Aufgeben ist keine Option

Ich sitze auf der Tribüne der Eishalle Langenhagen und schaue auf die Eisfläche. Die Hannover Lady Scorpions haben vor ein paar Minuten ihr Heimspiel gegen den OSC Berlin verloren, es war die elfte Niederlage in dieser Saison. Heute waren neben den Spielerinnen aus Langenhagen und Berlin, die alle ihr Bestes auf dem Eis gegeben haben,  auch noch Leute hinter den Kulissen tätig, so waren da die Trainer und Teambetreuer der beiden Teams, der Eismeister, der Hallensprecher, der DJ, zwei Betreuer für die Strafbanken, ein Zeitnehmer und der Punktrichter im Einsatz. Die einzigen, die am heutigen Tag Geld verdient haben, waren die Schiedsrichter die im Einsatz waren.

Was ist es mit den Spielerinnen? Sie spielen in der höchsten Klasse und verdienen keinen einzigen Cent. Alles was an Sponsorengeldern reinkommt, wird in den Trainings- und Spielbetrieb, in die Auswärtsfahrten und die damit verbundenen Übernachtungen gesteckt.  Für alles andere, wie z. B. Ausrüstung, müssen die Spielerinnen selber aufkommen und nicht nur das, jede Spielerin trägt mit ihrem Mitgliedsbeitrag dazu bei, dass, neben den Sponsoreneinnahmen, überhaupt der Grundstock für den 1. Bundesligaspielbetrieb gelegt und aufrechterhalten werden konnte.

Viele mögen sich denken: „Warum hört ihr denn in Langenhagen nicht einfach auf, ihr verliert doch eh jedes Spiel.“

Dass diese Saison für uns hart wird, das haben wir von Anfang an gewusst. Aber was wäre, wenn wir hier in Hannover jetzt einfach hinschmeißen würden? Nur weil es diese Saison genauso läuft, wie man erwartet hatte aber nicht so läuft wie man sich das gewünscht hätte? Wir würden all die Spielerinnen, die für ihren Sport leben, ihre Freizeit dafür opfern, bei jedem Spiel das Letze aus sich herausholen und zu den bis zu 700km entfernten Auswärtsspielen fahren, enttäuschen.

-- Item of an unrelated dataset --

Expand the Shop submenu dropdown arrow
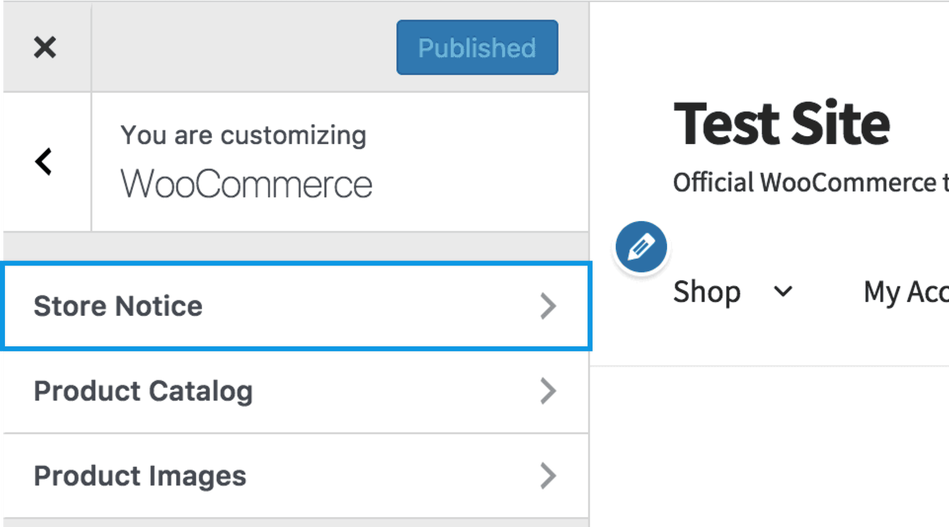The height and width of the screenshot is (527, 949). coord(783,292)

Letzte Saison hat die höchste Frauenbundesliga mit acht Vereinen begonnen. Garmisch musste während der Saison aufgeben, also waren es nur noch sieben. Dies aber auch nur, weil die Hannover Lady Scorpions eines der wenigen Teams waren, die sich getraut haben, ihr Aufstiegsrecht in Anspruch zu nehmen. Kaum eine Mannschaft will freiwillig in die Frauenbundesliga aufsteigen, weil dieser Aufstieg mit sehr hohen Kosten verbunden ist und von den meisten Vereinen einfach nicht finanziert werden kann.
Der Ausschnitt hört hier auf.